In a word: No. (Except that in France the question does not even arise, as the Senate is elected not by suffrage but by mayors and councillors.) There is a historical distinction between Parliament and the King. We do not aspire to the office of Commander-in-Chief of U.S. imperialism, or of the local sheriff or, like the “sewer Socialists” who ran Milwaukee and other cities a century ago, of the mayor overseeing the police (and the sewers). But it is possible, and sometimes desirable, to run and serve in a revolutionary way in a parliamentary body, a tactic in the Leninist arsenal on the road to the proletariat’s seizure of state power.

Sure, the U.S. Senate, for example, is undemocratic. But only parliamentary cretins would base their participation in elections on the “democratic” credentials of the institutional facades of the capitalist state. Does the IG think the lower chambers of bourgeois parliamentary republics are genuinely “democratic”? The Bolsheviks’ parliamentary fraction functioned as revolutionaries in the Duma of tsarist Russia—a very non-democratic institution. But Lenin never proposed any electoral tactic entailing standing candidates for a “Red Tsar.”

Nor, after the February Revolution in 1917, did Lenin propose—under those “unusual” circumstances—that the Bolsheviks obtain ministerial portfolios in the Kerensky government, which was, to be sure, joined by Mensheviks and other “socialists.” On the contrary, he fought down the line against any conciliation to this class-collaborationist government (“popular front”), let alone participation within it, thus steeling the Bolshevik Party and laying the basis for the October victory.

It is precisely in revolutionary situations that illusions in the capitalist state have the most detrimental impact. For example, in Germany, amid the revolutionary upheaval that swept the country at the end of World War I, the centrist social democrat Karl Kautsky and his co-thinkers claimed to support both the workers councils and the bourgeois provisional government—the Council of People’s Representatives—which they joined in November 1918. At the head of the Independent Socialist Party, a split from the Social Democratic Party (SPD), Kautsky & Co. proved to be of great utility to that same SPD and its government.

The SPD of Scheidemann, Ebert and Noske, notorious for the services rendered to its “own” bourgeoisie by criminally supporting the imperialist slaughter of World War I, was widely discredited. So Kautsky & Co.’s authority was instrumental in getting the National Assembly accepted by the working class, after which it was relatively easy to dismantle the workers councils, drowning the revolutionary movement in blood. And when a revolutionary situation erupted in 1923, the German Communist Party derailed that historic opportunity, adapting to the Social Democracy and, in October, even entering the SPD-led regional bourgeois governments in Saxony and Thuringia (see “A Trotskyist Critique of Germany 1923 and the Comintern,” Spartacist [English-language edition] No. 56, Spring 2001).

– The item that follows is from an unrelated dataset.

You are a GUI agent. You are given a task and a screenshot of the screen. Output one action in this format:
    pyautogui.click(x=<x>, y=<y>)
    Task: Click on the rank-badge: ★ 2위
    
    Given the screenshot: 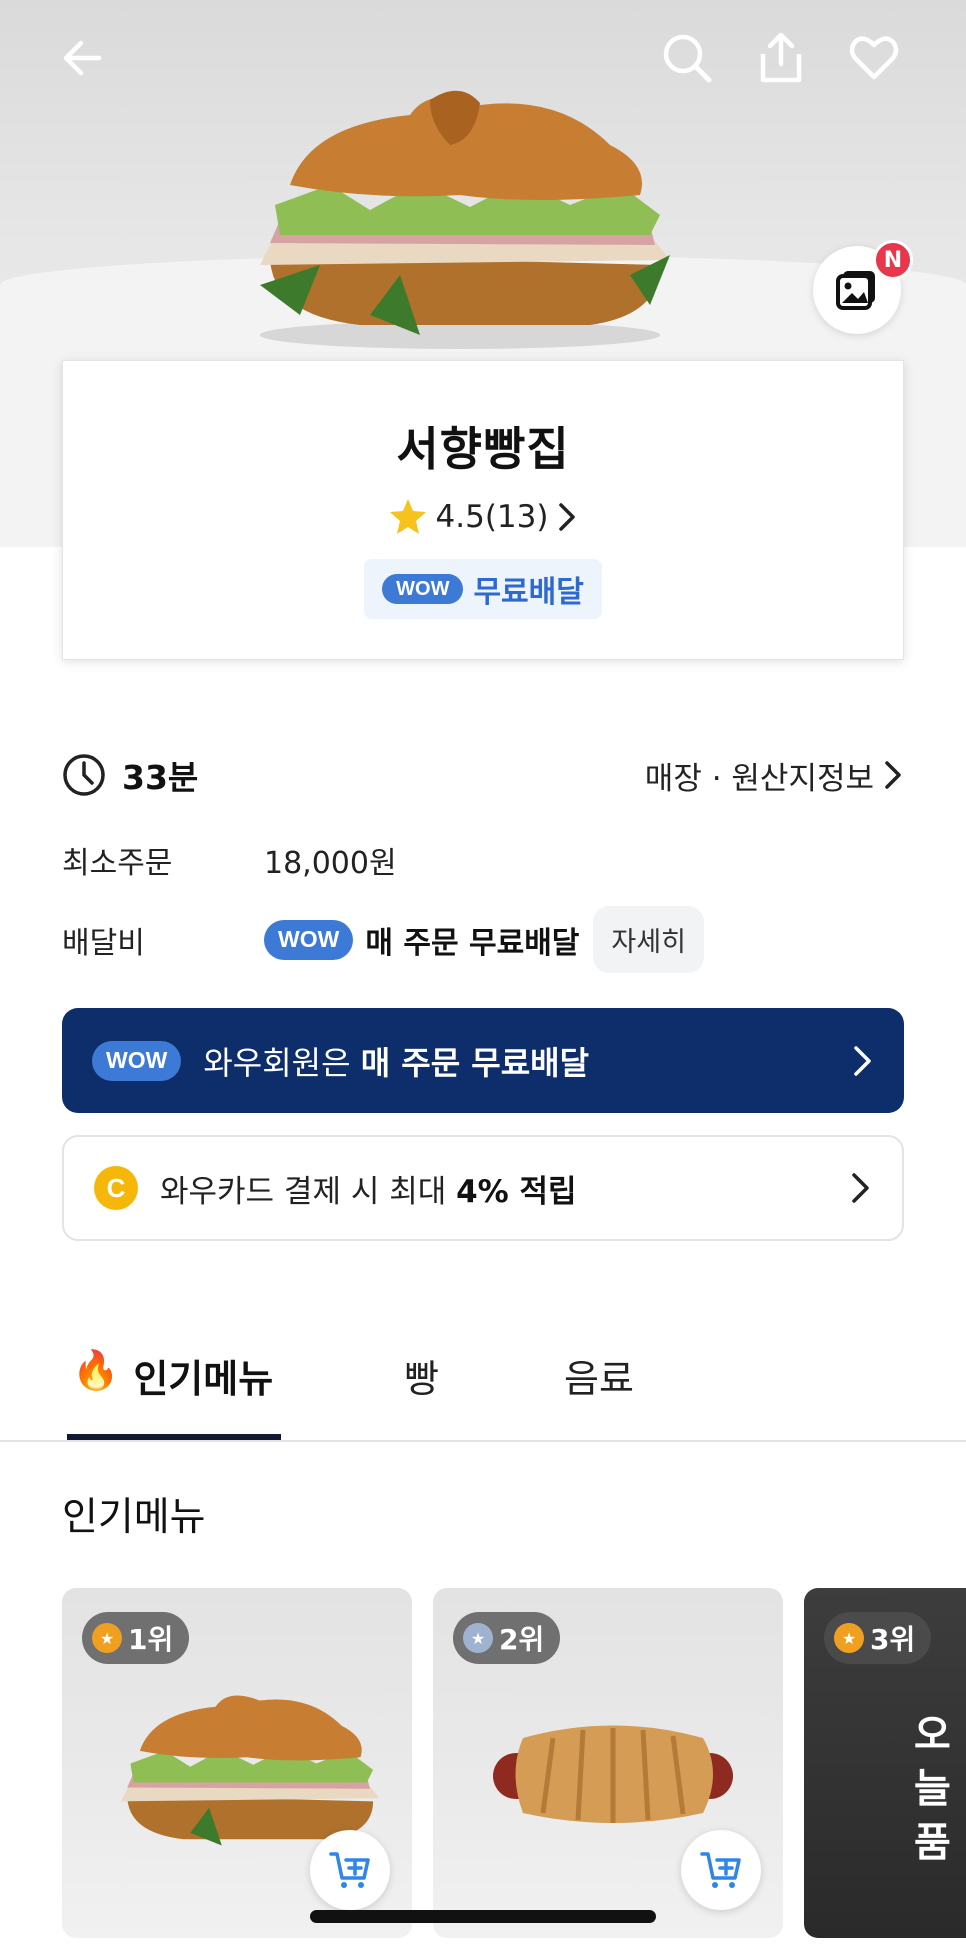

The IG, with its fence-straddling talk about assuming bourgeois executive office while at the same time basing itself on organs of workers power, is very much in the Kautsky tradition. It is also oddly silent about one occasion when the Spartacist League did run for executive office. In 1985, we ran Marjorie Stamberg, now an IG supporter, for mayor of New York. It was, given our understanding at the time, not an unprincipled act but rather a campaign carried out in accordance with what we believed to be correct communist practice. In light of our understanding now, running for executive office is out of the question; it is not a tactical question, but one of principle.

The IG’s empty bombast about the probability of a “genuinely revolutionary candidate for whatever post” (emphasis ours) ending up in jail still begs the question. Where will the IG draw the line? If it is permissible to run for president or mayor, then how about sheriff? After all, presidents are the sheriffs of all the sheriffs. If it is possible to accept such posts, what exceptional loophole might allow IG honcho Jan Norden to assume the duties of Commander-in-Chief? Unwittingly, the IG’s “polemic” has made it even more crystal clear how necessary and correct it was for us to stand on Lenin, complete the unfinished business of the Communist International and renounce running for executive office.